Se oye una sirena, un pitido interno en mi cabeza, un ruido. Miro a mi alrededor, pero no encuentro a la mosca, me miro enfrente de un espejo y me doy cuenta que es interno.
Sigo en frente del espejo. Me observo, me miro, miro cada detalle, las cicatrices de mi niñez, los pliegues de mi cuerpo, mi pelo oscuro, mis ojos, mi nariz, mi ombligo… todo al detalle. Me contemplo y…

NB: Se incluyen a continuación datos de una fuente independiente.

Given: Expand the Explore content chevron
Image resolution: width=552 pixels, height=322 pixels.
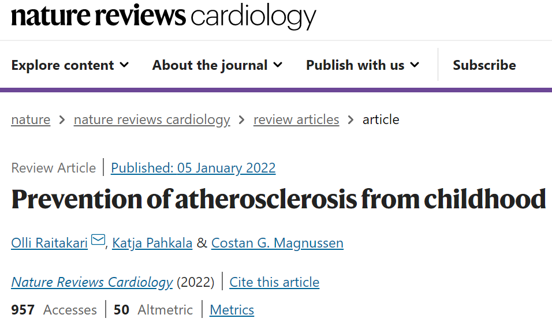Looking at the screenshot, I should pyautogui.click(x=124, y=65).
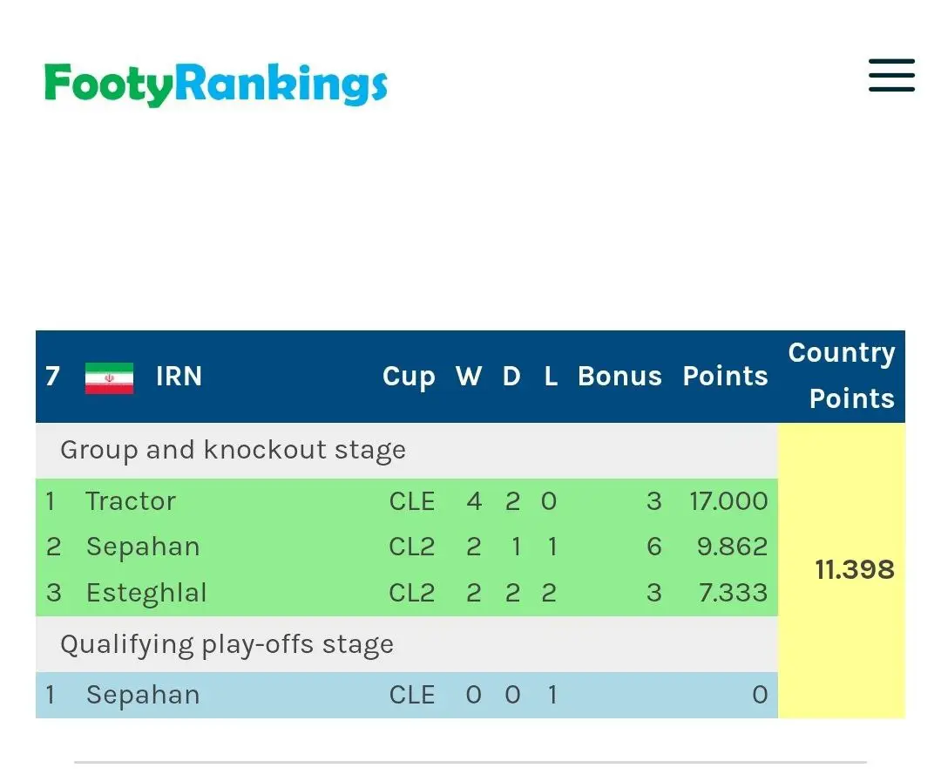941x775 pixels.
Task: Click the L column header
Action: click(x=551, y=377)
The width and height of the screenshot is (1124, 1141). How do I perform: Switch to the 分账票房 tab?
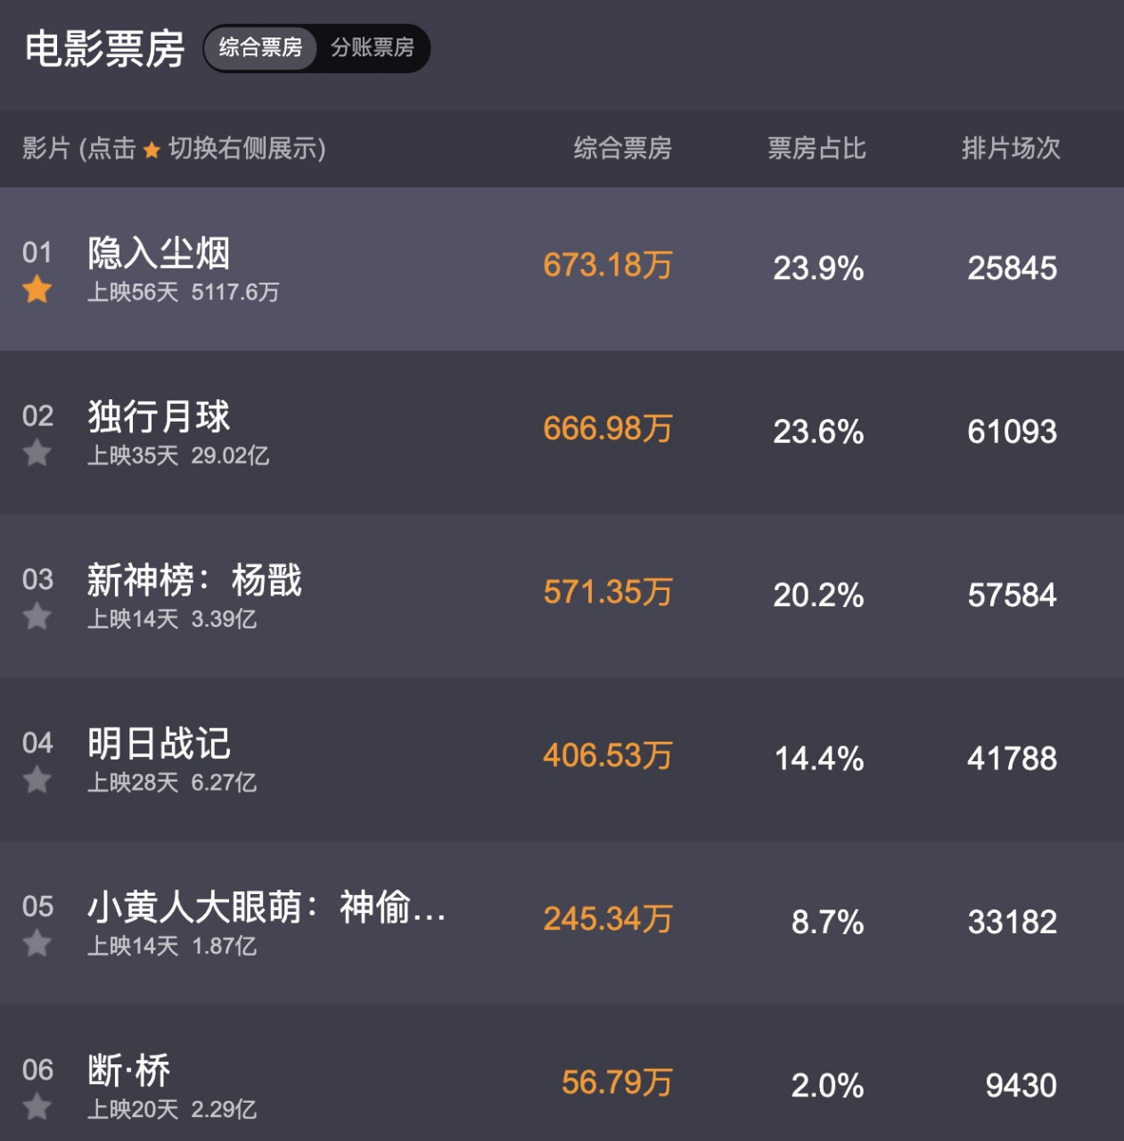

Sigo oyendo ese ruido incómodo, esa sirena… empiezo a pensar que puede ser, pero no obtengo respuesta. Me vuelvo a mirar en el espejo y no me veo. Solo veo lo que tengo dentro y empiezo a buscar la procedencia del ruido.
La encuentro, y lo escucho de cerca, ahora me parece un sonido cómodo, conocido, me gusta. Tatareo el ruido, y me doy cuenta, que yo he producido ese sonido, solo yo lo conozco. Antes lo odiaba pero ahora me gusta. He transformado un ruido incómodo a algo agradable, ya no se escucha, solo se oyen palabras buenas…. ¡Ha desaparecido de dentro de mi, he vencido ese odioso ruido y ya no me incómoda!
Reflexión sobre el run run que siempre nos sigue, nos persigue hasta que al final se pasa y ya no existe.